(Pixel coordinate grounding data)
+ + + + +

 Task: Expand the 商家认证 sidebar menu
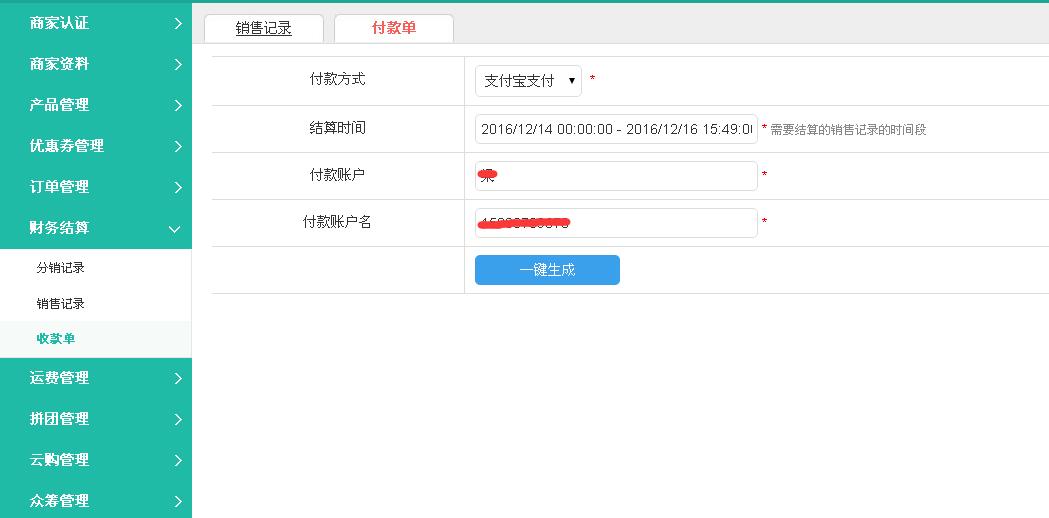pos(60,23)
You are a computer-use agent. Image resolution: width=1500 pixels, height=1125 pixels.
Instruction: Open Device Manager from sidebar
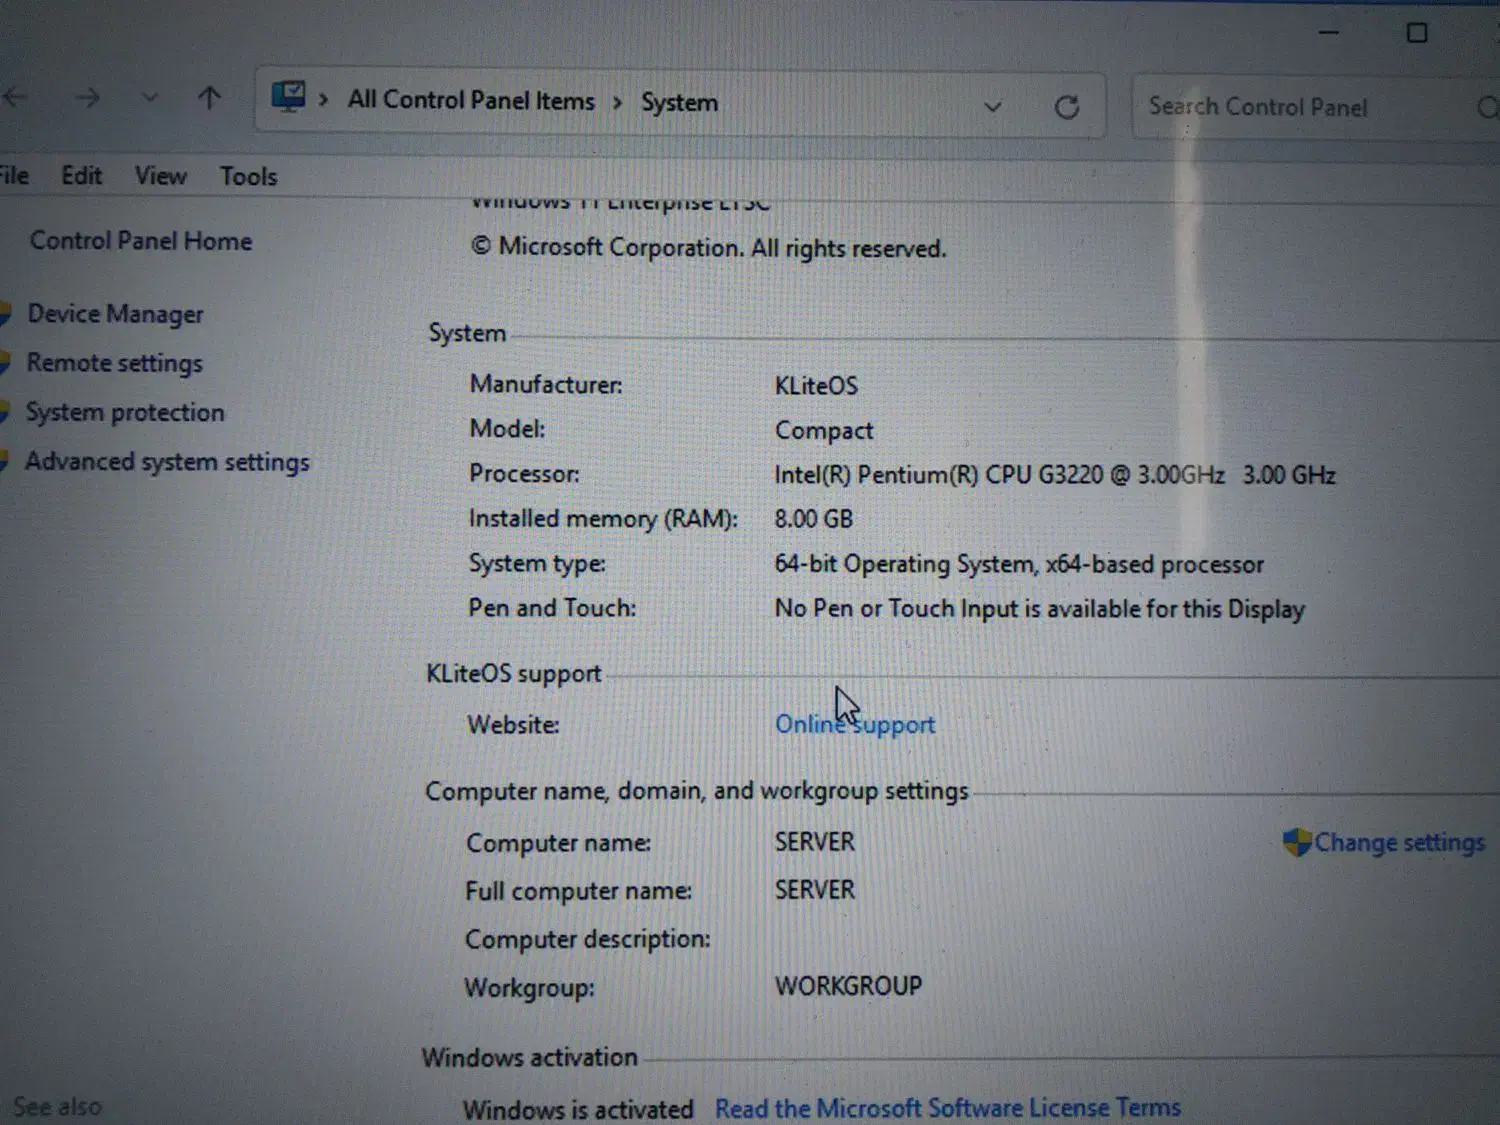click(115, 314)
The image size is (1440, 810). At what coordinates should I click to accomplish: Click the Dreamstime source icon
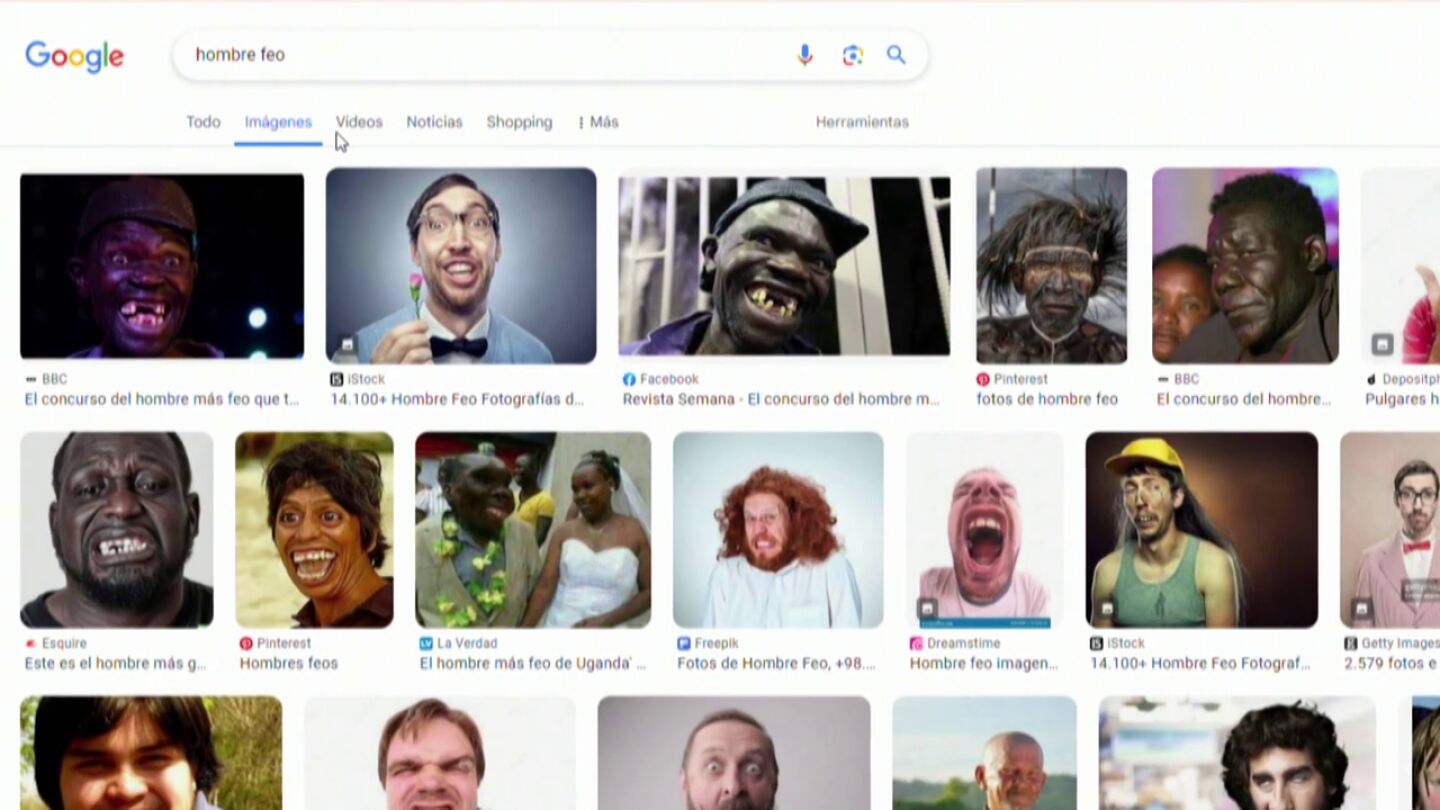916,644
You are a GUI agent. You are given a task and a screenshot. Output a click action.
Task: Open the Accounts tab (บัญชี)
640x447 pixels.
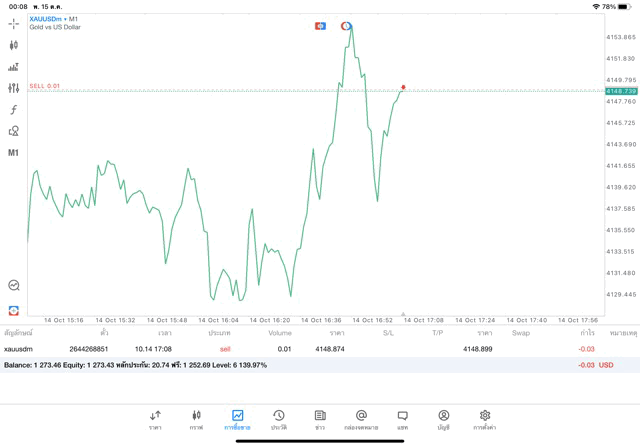[443, 419]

+ + + + +

• Work item: Drop the pictures and reproduce the rest of the data above exactly.

• Finished exercise:
 Task: Expand the 商家认证 sidebar menu
pos(60,23)
You are a computer-use agent. Image resolution: width=1500 pixels, height=1125 pixels.
Instruction: Open Device Manager from sidebar
click(115, 314)
The image size is (1440, 810). At what coordinates should I click to accomplish: Click the Dreamstime source icon
916,644
You are a GUI agent. You are given a task and a screenshot. Output a click action.
Task: Open the Accounts tab (บัญชี)
640x447 pixels.
[443, 419]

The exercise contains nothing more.